> [WHAT YOU SHOULD DO]: Report only the number of lines in the records that contain the word "above".

───── RECORDS FOR PROCESSING ─────

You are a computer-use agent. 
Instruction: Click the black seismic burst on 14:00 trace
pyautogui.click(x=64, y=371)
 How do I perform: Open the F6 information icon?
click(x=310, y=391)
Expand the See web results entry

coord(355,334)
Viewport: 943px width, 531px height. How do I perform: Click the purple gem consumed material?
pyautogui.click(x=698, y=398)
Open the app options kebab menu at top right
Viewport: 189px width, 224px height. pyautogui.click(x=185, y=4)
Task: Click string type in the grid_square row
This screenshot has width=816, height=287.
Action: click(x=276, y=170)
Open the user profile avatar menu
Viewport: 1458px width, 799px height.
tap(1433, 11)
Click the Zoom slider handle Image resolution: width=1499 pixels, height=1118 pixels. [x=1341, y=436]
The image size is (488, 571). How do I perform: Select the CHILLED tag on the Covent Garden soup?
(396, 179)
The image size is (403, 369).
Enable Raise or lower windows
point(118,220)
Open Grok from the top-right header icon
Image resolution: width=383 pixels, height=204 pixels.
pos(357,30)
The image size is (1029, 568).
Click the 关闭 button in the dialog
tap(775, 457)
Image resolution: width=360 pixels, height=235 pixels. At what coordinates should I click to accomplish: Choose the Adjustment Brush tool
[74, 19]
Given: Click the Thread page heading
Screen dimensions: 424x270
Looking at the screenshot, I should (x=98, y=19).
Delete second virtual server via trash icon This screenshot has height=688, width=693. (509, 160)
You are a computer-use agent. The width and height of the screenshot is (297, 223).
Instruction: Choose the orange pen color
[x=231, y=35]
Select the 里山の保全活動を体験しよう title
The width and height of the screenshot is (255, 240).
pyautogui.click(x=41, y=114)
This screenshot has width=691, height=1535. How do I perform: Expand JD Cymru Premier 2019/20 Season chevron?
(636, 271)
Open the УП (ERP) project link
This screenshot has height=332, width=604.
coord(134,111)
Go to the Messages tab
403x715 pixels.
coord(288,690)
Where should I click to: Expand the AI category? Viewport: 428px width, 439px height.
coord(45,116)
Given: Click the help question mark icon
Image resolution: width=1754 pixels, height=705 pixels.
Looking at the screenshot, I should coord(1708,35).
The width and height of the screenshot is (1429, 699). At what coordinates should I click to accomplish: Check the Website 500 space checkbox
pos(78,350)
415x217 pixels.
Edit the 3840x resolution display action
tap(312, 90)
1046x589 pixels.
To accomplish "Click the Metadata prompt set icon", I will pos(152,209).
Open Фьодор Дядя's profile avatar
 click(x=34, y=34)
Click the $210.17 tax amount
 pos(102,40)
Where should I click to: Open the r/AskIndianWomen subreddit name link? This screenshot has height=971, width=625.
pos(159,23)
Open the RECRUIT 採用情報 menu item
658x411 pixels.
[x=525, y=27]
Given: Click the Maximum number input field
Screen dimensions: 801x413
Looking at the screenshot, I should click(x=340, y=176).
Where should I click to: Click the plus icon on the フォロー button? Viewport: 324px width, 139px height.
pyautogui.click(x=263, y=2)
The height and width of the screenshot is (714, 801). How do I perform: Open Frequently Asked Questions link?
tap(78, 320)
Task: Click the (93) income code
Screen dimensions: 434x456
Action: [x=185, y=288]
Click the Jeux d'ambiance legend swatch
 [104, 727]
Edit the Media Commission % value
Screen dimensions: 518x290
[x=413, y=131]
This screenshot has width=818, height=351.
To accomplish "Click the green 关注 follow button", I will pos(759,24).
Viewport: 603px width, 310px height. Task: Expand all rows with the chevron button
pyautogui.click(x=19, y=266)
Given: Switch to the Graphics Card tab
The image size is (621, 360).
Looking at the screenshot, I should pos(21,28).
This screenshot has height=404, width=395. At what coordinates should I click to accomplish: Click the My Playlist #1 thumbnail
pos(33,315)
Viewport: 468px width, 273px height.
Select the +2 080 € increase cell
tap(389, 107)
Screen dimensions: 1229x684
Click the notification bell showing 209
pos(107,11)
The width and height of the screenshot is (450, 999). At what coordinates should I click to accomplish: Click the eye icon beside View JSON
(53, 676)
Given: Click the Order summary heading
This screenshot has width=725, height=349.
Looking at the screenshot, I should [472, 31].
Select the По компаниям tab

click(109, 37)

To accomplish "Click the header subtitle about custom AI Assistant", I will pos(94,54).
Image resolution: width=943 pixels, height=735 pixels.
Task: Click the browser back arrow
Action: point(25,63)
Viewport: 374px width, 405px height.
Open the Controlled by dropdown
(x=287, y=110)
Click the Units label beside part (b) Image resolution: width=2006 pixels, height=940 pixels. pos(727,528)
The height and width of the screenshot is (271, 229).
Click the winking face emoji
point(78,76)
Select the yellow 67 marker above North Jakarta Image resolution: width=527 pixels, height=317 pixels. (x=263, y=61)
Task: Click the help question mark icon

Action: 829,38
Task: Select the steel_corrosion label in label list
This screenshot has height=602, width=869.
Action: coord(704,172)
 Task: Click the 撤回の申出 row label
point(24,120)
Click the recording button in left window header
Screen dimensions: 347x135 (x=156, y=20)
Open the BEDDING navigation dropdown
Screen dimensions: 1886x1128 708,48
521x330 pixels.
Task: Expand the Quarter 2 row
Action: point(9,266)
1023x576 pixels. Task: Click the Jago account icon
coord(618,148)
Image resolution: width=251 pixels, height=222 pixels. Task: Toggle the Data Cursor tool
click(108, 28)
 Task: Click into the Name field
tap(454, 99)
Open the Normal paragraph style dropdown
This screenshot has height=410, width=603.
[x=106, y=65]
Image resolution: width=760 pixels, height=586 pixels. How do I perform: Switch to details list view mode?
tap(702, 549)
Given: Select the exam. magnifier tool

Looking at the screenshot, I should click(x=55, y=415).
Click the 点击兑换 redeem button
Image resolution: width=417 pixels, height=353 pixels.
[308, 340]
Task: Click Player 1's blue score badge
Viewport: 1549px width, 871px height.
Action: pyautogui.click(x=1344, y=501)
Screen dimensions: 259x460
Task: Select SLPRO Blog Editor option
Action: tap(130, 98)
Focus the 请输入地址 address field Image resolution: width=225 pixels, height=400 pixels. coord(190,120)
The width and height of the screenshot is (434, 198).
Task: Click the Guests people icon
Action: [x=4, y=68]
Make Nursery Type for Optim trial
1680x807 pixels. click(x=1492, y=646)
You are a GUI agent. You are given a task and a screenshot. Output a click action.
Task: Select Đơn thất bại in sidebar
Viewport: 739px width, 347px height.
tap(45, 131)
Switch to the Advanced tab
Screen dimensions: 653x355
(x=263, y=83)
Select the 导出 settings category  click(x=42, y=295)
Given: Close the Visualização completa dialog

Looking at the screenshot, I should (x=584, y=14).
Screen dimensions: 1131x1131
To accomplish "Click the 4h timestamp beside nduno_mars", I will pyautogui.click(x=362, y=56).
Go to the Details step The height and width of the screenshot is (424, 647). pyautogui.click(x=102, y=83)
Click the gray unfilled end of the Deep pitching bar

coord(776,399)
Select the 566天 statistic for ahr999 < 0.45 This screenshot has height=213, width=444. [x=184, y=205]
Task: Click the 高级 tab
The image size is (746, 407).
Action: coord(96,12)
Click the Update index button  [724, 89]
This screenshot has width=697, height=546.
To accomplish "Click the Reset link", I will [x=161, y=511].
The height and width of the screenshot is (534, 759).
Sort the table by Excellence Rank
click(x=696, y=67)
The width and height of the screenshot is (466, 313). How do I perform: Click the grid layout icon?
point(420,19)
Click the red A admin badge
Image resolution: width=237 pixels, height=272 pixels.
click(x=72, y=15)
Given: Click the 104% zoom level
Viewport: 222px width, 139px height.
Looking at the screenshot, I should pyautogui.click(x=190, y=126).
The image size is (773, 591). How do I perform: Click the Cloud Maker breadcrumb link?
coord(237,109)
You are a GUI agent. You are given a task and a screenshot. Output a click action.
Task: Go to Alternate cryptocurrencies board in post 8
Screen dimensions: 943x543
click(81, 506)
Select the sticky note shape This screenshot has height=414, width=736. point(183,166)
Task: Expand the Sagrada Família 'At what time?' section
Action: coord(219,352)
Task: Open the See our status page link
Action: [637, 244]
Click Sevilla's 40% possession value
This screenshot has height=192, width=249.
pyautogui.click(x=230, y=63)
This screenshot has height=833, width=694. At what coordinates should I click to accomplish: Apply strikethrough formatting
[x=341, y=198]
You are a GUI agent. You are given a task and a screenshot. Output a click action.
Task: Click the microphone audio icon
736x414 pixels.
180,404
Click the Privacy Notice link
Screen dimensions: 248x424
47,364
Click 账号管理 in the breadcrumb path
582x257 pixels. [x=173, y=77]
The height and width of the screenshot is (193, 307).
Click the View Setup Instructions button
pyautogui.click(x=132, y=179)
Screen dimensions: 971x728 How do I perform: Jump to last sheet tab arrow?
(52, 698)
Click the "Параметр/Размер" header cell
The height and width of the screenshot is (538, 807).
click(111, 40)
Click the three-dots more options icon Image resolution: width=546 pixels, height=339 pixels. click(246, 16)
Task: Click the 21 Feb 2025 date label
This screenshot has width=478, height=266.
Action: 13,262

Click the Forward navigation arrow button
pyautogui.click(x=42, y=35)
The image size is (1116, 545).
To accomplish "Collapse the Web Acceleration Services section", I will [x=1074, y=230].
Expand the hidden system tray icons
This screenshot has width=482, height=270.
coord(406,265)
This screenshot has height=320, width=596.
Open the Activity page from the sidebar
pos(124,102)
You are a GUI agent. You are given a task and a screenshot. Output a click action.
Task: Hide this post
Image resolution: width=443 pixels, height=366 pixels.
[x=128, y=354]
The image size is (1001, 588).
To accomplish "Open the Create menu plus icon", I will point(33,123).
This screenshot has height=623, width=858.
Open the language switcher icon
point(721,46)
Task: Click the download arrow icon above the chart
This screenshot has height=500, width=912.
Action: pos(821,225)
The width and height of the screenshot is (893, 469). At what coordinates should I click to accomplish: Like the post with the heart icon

─────

> [RESULT BELOW]: 2